* [Stated problem] Rewrite every line of the items below as a two-column Markdown table headed "No." and "Line", with one numbered row per line and blank lines omitted.

* [Rows of pointing data]

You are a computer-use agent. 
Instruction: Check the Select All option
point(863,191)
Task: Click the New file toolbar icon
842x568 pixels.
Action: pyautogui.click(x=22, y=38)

* [Full response]
| No. | Line |
|---|---|
| 1 | You are a computer-use agent.  |
| 2 | Instruction: Check the Select All option |
| 3 | point(863,191) |
| 4 | Task: Click the New file toolbar icon |
| 5 | 842x568 pixels. |
| 6 | Action: pyautogui.click(x=22, y=38) |